In 1965, the government of Indonesia – under a military dictatorship at the time – took part in the mass genocide of millions of accused communists and leftists throughout the country. Currently, the people directly involved in these executions largely remain untouched in Indonesia while the tragedy of the victims and their families are suppressed by the government.
However, the debate on these killings has been reignited in the past few years. This was mainly due to film director Joshua Oppenheimer’s efforts to reveal their reality through two widely renowned documentaries: The Act of Killing and The Look of Silence.
This past Tuesday, the UBC history department organized a seminar event in the Chan Centre that focused on both of these works and the historical context behind them. The event included a screening of The Look of Silence, followed by a panel discussion from UBC professors of various related disciplines. More importantly, Oppenheimer himself was in attendance and the event culminated in an hour-long talk delivered by the director and a Q&A session.
The Look of Silence revolves around an Indonesian man named Adi, whose older brother was killed during the 1965 purge years before Adi was born. The documentary covers his personal meetings with his brother’s executioners, attempting to achieve some form of reconciliation or acknowledgment from their behalf. The film itself is a companion piece to Oppenheimer’s previous documentary, The Act of Killing, which alternatively covers the perspective of other former executioners as they personally boast and re-enact the killings they delivered decades ago. Both films were nominated for an Academy Award for Best Documentary with the former film among this year’s nominees.
These accolades were the least of Oppenheimer’s concerns during his decade long process of making these films and their aftermath. During the event, he discussed the origins of both projects, how he encountered the victims and perpetrators, as well as the cultural environment of Indonesia that goes through great lengths to justify the killings.
He also discussed the numerous difficulties these elements entailed, whether the emotional burdens or the numerous legitimate threats to his and his associates’ well-being.
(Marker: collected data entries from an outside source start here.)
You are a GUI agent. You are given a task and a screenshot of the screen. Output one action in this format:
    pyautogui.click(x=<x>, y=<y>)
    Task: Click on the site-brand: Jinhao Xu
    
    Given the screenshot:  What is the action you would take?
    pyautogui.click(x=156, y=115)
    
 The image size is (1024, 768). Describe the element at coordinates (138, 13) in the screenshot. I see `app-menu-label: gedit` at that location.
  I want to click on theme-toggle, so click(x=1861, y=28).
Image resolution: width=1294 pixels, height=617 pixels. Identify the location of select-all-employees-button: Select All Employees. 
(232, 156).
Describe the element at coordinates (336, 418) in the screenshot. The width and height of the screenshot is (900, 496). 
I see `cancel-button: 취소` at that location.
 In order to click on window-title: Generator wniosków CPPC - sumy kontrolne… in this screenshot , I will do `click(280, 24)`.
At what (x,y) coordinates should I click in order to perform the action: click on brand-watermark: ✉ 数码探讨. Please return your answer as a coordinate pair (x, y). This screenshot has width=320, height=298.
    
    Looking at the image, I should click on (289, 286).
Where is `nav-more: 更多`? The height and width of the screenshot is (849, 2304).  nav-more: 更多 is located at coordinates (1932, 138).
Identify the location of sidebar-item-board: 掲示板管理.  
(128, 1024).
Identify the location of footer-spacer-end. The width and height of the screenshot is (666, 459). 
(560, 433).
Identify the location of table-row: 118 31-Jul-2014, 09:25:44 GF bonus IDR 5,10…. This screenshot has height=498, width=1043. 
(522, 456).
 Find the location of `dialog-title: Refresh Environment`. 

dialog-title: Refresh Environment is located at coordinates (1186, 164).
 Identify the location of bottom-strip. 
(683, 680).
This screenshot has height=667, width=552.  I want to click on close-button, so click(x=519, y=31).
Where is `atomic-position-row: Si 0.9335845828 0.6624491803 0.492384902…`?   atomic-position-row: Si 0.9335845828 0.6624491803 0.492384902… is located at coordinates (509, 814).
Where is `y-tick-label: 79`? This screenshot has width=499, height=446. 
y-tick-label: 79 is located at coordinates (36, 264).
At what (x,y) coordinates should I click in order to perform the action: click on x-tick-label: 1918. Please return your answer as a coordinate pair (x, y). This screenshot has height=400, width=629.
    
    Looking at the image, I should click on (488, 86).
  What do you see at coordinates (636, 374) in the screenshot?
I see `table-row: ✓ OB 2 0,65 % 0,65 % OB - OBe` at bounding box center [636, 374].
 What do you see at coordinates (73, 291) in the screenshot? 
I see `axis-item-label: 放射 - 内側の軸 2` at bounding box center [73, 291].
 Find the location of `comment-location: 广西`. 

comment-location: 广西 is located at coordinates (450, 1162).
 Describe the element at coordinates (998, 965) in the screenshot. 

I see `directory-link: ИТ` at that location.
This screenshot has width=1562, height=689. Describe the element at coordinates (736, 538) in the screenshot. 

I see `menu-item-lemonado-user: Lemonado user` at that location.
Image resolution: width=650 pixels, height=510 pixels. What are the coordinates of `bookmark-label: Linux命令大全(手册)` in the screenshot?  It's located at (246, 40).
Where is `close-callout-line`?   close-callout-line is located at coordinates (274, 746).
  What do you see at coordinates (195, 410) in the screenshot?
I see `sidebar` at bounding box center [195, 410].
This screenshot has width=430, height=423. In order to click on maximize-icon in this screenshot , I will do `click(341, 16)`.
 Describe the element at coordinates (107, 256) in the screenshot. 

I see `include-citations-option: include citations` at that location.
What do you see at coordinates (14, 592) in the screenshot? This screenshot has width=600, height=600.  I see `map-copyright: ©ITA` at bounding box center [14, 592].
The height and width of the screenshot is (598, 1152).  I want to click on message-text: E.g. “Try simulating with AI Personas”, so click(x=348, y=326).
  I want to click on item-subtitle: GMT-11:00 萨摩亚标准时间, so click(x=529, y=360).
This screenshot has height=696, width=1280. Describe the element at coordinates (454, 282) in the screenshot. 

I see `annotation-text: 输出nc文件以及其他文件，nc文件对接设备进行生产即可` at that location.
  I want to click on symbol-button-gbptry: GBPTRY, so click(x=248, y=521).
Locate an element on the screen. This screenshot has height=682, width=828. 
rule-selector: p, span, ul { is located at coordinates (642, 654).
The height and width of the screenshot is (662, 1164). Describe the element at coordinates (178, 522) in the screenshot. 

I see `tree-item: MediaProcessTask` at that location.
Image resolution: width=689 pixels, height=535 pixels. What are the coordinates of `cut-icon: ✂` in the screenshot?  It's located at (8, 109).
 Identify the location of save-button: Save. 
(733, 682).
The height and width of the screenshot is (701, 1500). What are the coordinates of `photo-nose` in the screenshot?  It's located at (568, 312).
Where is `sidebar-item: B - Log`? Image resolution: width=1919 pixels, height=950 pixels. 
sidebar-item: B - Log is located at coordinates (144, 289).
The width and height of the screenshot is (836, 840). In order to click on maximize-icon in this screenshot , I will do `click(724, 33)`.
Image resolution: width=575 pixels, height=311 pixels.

One example Oppenheimer mentioned was that Adi’s family – in the event of the worst case scenario – was always stationed at the airport whenever he interacted with the perpetrators.
For Oppenheimer, it was essential to deliver an unflinching truth and authenticity to the subject. A technique, he notes, is still lacking in mainstream documentaries or films that focus more on the expected “typical” than the unexpected “authentic.”
“If the cinema is to be more than escapist fantasy, [we should strive to] immerse the viewers in the particulars [and] to become more intimate so that the experience could grow and become universal,” said Oppenheimer in his talk. “Therefore, [it's] much bigger than it would ever be if it was just an overview of a political or historical story.”
Most important of all for Oppenheimer is that such specificity and bluntness properly represents the harsh reality of the topic and individuals in his work.
“If it’s to be an effective, meaningful and deep political film about the co-existence of powerful perpetrators and silenced survivors, it must deprive the viewer of reassuring fictions [such as whether] everything will work out,” said Oppenheimer. “That means making a backward looking film – a film composed in memoriam of all that’s been destroyed. [It's] not just for the dead, but for the lives broken from half a century of fear and silence.”